Taking Public Funding Out of Public Broadcasting
George Will argues, persuasively, for ending taxpayer financing for the Corporation for Public Broadcasting, the entity behind PBS and NPR. The essence of the argument boils down to this:
Not too long ago the Public Broadcasting Service tried an amazingly obtuse and arrogant slogan: “If PBS doesn’t do it, who will?” What was the antecedent of the pronoun “it”? Presumably “culture” or “seriousness” or “relevance.” Or something. But in a television universe that includes the History Channel, Biography, A&E, Bravo, National Geographic, Disney, TNT, BBC America, Animal Planet, the Learning Channel, the Outdoor Channel, Noggin, Nickelodeon, and scads of other cultural and information channels, what is the antecedent?
Noting, too, that Big Bird and other popular characters could generate much more money from merchandising, Will closes by asking, “Would [public broadcasting] vanish without the 15 percent of its revenue it gets from government? Let’s find out.”
Agreed. I haven’t watched PBS in years but would hate to see NPR go away. But there’s no reason that it would. They could, presumably, extend their semi-annual pledge drives another day. Or, shudders, air a commercial every hour.
Michelle Malkin liked the essay as well but twists the knife a bit, adding, “Mr. Will, how about calling for an end to government subsidies of professional baseball stadiums too?” I agree in principle but, as I’ve argued elsewhere, the competition for sports teams isn’t a free market.
NPR has a marketable brand. I think they’ll do well on a satellite radio setup like XM or Sirius. Bob Edwards seems to be doing well on XM. I’ve been seriously contemplating the move to satellite as I’m sick and tired of the music on FM. I’m just waiting for the price of equipment to drop before making the plunge.
I had hoped that Al Gore would buy PBS when he was casting about for a media property to take it off the taxpayer’s hands once and for all.
Did you know that Al Gore invented the radio?
lets sell it to FOX News , than the facists will own all the media
Or sell it to CBS, and have a children’s workshop hosted by Bert and Ernie on how to create document knock-offs for the next generation of leftist liars. It sure would helped Dan Rather a few months ago…
NPR has a marketable brand.
That’s related to the argument that didn’t seem to catch fire when it was floated years ago: that PBS television properties are quite well marketed as toys and such — does anyone sane believe that if PBS were either privatized or simply ended, that Big Bird and Elmo, for example, would go away?

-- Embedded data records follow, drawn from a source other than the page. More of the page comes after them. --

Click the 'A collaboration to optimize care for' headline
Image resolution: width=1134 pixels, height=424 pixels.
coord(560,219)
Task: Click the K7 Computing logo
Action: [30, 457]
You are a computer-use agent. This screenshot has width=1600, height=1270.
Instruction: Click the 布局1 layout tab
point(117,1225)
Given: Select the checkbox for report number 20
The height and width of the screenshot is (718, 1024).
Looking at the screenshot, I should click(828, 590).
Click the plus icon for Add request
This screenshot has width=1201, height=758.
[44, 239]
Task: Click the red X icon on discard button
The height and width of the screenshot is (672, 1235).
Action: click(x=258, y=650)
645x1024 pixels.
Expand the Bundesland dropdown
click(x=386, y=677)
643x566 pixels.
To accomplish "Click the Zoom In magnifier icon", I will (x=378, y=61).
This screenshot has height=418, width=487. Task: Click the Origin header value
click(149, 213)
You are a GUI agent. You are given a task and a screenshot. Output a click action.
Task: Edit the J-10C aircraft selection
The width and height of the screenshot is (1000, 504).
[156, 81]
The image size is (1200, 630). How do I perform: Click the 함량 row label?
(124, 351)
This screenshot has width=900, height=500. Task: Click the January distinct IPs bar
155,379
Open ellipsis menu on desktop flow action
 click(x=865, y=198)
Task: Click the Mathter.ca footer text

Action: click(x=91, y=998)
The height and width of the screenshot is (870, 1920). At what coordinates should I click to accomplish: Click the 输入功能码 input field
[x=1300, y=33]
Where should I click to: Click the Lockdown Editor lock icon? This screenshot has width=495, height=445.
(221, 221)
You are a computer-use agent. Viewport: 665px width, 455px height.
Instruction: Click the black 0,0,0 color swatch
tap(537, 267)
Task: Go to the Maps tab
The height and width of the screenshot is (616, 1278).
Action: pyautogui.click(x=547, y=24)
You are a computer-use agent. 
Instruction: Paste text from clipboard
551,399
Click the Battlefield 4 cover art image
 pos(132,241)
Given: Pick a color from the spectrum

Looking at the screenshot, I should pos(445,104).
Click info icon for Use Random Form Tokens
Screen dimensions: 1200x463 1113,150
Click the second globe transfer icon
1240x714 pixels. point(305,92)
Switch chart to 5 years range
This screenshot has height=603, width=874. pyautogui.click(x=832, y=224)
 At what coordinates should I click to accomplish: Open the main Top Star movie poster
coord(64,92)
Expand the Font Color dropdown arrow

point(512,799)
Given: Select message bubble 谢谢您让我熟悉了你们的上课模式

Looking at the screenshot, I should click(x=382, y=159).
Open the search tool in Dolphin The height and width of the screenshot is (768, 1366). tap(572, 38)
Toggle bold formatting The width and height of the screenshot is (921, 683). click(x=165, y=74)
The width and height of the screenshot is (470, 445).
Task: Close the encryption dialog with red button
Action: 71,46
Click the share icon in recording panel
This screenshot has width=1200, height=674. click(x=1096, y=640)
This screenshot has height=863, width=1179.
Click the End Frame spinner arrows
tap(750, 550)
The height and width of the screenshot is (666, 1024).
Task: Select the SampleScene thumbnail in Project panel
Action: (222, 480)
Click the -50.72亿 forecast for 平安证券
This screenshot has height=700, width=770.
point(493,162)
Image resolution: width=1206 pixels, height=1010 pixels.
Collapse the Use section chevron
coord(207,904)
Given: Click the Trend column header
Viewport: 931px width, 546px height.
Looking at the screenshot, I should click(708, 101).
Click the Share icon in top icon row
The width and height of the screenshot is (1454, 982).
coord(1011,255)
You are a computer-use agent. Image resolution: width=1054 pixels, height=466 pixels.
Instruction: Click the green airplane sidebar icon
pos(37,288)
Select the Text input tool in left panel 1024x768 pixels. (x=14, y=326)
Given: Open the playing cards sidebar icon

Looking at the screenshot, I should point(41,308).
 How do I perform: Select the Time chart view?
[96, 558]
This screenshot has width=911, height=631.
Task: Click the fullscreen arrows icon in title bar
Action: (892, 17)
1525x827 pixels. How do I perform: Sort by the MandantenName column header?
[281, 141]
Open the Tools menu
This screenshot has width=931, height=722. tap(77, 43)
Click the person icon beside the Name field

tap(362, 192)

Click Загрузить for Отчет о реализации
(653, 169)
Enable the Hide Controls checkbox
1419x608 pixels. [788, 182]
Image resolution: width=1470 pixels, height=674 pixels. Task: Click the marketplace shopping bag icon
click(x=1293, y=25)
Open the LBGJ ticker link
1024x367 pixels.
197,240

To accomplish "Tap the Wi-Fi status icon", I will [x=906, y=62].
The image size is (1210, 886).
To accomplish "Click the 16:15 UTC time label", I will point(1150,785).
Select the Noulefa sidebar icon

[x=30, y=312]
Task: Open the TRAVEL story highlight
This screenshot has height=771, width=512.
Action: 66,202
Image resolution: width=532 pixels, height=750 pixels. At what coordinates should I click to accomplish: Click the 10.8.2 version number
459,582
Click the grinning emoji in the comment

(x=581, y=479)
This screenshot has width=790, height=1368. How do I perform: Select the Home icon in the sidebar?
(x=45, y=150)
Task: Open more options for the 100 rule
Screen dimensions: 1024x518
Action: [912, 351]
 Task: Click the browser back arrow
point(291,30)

First of all, NPR has pretty much entirely removed itself from government funding. I believe this was done partially on purpose, as it has seen this pressure building for some time now.
The Corporation for Public Broadcasting (CPB) gets about $400 million in appropriations from Congress annually now, and about the same from state governments, which make up roughly 1/3 of it’s budget. That gets us :
CPB is not looking to the federal government for all of it’s budget :
CPB is both a producer of original programming, such as the Ken Burns documentaries, and a funder and early adopter of technological innovation, such as PAD (program associated data), digital radio, digital television, PRX, podcasting and others. They provide coverage that commercial stations lack because although it may be important, it is not commercially lucrative, such as full political convention coverage or congressional committee coverage. It produces quality teaching resources, such as Frontline, documentaries and teaching materials and references for my wife (who is a high school teacher), offering them for free on their websites.
They are leaders and provide funding to try out new technologies and formats and produce content that may not be commercially justified, but that businesses and commercial formats often take advantage of later. The seed money the federal government provides for the important work CPB does helps to generate matching funds from other sources. It’s not just 15% of the budget that will disappear – it is all the money that that initial money generates as well. Public media will be severely hurt, which in turn will hurt the level of public awareness, educational resources and commercial media that depend on CPB to develop programming, spur innovation and forge technological progress.
CPB sponsored media and programming are also helpful to our civic education. People who do watch PBS or listen to NPR are better informed about world and national events than people who do not. Neither is it just for hippies – listener demographics for NPR are about 1/3 liberal, 1/3 conservative and 1/3 independent.
The $400 million annual appropriation that our government provides CPB is one of the best returns on investment that we make, benefiting the people who see and hear the programming, those who the receive the grants, and the companies that follow in their footsteps and make money without having to foot the initial bills of research and experimentation. Cutting that money because you are depending on some stereotyped notion of CPB and it’s consumers being snooty or arrogant is both ignorant and incredibly short sighted.